## [Problem details]
Copy out the rows below, starting with the row that contains "会社案内 (95, 330)" and ending with the row that contains "Events (626, 802)". Include both of those rows and nothing else.

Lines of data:

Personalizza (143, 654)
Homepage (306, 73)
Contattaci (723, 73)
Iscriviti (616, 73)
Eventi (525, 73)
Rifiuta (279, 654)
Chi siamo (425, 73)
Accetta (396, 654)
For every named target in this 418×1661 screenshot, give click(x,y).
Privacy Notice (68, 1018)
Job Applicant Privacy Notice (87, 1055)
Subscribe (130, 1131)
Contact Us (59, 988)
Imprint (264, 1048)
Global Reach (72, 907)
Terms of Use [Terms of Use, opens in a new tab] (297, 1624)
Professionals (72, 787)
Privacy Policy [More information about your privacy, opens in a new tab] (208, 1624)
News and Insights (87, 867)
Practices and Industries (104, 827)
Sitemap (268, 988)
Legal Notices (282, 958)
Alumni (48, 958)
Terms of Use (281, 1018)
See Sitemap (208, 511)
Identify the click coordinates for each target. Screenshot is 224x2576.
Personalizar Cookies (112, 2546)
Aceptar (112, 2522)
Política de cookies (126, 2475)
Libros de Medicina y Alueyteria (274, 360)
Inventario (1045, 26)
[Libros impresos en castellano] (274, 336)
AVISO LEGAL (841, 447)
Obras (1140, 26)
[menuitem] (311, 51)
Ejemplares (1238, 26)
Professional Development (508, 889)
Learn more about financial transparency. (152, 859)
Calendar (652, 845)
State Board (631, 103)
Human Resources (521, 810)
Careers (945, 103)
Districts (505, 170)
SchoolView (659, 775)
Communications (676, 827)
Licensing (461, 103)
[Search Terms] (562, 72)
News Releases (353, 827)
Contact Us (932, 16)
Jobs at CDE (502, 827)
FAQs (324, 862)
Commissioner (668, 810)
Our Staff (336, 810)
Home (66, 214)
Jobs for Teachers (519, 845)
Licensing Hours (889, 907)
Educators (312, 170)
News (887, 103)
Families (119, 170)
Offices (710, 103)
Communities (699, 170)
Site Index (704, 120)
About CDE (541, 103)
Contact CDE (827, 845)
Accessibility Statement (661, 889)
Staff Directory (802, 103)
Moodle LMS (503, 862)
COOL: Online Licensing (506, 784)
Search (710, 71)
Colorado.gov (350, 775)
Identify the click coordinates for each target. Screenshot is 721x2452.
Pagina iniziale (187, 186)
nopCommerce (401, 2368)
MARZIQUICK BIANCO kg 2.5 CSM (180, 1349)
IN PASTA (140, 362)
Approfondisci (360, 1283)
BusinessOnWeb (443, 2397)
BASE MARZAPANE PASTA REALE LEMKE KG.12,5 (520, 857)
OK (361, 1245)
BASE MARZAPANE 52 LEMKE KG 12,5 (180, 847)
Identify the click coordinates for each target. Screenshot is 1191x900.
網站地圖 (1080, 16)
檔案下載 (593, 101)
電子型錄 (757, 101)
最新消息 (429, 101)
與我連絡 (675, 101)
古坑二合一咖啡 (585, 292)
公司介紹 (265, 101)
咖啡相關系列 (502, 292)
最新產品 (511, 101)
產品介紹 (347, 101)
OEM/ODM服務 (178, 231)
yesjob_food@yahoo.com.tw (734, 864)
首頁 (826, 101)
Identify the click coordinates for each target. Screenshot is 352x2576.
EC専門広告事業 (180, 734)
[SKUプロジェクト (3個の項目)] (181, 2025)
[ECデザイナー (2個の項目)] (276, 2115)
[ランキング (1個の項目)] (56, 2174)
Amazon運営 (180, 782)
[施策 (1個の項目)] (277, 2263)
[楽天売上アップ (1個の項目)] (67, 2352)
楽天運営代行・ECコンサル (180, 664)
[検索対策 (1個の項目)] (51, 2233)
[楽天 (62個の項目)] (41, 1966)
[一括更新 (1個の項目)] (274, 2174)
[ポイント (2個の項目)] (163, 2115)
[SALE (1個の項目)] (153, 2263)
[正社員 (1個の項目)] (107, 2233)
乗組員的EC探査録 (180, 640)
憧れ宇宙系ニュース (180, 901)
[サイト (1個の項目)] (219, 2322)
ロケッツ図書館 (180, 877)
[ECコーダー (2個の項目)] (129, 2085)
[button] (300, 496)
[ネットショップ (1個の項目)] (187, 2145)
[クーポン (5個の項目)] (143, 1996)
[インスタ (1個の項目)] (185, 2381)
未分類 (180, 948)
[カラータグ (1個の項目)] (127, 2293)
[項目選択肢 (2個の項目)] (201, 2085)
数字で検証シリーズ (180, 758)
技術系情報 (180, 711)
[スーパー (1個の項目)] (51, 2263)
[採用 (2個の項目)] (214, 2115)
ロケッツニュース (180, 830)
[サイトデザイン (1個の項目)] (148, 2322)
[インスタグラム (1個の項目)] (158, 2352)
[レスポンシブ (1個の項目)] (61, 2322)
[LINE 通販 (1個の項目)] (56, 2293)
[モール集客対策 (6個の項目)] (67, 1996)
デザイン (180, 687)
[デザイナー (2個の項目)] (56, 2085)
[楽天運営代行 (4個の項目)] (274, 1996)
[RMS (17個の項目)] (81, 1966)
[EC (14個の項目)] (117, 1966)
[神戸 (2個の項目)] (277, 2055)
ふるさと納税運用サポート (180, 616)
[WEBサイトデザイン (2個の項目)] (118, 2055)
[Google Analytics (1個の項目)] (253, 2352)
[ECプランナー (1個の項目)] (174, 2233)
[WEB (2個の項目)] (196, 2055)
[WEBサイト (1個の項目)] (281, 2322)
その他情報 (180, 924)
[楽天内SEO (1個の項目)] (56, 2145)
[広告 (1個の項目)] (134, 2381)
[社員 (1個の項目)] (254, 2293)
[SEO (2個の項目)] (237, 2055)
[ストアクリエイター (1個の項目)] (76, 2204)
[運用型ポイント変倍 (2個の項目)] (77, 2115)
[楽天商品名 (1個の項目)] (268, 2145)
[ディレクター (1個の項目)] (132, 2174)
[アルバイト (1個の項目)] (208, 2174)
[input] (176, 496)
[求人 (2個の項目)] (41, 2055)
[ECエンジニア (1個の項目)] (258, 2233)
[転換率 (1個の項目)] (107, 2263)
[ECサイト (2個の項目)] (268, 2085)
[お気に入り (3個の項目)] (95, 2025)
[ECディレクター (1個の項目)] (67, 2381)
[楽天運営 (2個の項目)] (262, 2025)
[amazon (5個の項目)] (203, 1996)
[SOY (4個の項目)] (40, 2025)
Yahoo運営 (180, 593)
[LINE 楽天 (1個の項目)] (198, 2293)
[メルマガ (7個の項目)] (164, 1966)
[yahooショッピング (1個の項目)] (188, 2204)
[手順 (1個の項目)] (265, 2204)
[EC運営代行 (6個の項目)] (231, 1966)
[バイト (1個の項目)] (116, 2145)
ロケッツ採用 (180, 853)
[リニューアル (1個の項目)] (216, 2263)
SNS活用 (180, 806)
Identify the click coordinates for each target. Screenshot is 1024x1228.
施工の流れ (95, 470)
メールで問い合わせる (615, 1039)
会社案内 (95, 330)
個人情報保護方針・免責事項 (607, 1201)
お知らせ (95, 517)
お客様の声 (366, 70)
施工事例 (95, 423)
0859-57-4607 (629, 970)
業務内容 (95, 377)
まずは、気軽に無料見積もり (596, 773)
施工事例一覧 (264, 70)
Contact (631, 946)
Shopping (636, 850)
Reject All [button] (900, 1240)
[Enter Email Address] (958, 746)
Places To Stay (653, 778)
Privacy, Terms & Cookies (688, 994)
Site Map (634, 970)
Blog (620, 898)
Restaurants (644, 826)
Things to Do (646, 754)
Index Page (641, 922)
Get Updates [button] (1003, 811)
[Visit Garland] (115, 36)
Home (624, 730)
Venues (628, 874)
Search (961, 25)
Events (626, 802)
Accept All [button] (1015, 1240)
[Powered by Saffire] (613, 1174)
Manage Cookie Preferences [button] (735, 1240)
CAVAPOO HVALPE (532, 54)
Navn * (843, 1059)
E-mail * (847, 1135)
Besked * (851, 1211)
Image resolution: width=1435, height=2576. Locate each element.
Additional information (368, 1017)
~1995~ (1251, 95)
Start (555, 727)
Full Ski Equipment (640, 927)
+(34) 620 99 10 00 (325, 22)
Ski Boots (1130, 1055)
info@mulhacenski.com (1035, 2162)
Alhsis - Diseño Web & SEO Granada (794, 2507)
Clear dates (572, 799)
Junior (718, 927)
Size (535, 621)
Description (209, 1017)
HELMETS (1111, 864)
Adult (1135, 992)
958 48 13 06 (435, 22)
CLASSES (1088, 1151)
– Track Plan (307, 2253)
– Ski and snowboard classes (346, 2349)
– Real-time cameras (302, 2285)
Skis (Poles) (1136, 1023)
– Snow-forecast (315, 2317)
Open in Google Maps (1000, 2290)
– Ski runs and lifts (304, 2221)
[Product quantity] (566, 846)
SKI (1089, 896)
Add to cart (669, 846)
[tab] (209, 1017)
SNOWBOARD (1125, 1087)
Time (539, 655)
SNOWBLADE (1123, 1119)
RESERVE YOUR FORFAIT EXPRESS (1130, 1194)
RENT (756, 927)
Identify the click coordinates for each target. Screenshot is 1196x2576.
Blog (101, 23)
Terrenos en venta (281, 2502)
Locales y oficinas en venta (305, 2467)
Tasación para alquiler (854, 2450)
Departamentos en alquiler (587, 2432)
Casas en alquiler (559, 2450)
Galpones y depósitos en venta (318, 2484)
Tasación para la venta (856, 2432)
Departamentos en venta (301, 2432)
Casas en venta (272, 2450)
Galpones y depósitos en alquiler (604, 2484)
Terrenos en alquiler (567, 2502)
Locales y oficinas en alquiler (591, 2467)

## [Exercise solution]
会社案内 (95, 330)
個人情報保護方針・免責事項 (607, 1201)
お知らせ (95, 517)
お客様の声 (366, 70)
施工事例 (95, 423)
0859-57-4607 (629, 970)
業務内容 (95, 377)
まずは、気軽に無料見積もり (596, 773)
施工事例一覧 (264, 70)
Contact (631, 946)
Shopping (636, 850)
Reject All [button] (900, 1240)
[Enter Email Address] (958, 746)
Places To Stay (653, 778)
Privacy, Terms & Cookies (688, 994)
Site Map (634, 970)
Blog (620, 898)
Restaurants (644, 826)
Things to Do (646, 754)
Index Page (641, 922)
Get Updates [button] (1003, 811)
[Visit Garland] (115, 36)
Home (624, 730)
Venues (628, 874)
Search (961, 25)
Events (626, 802)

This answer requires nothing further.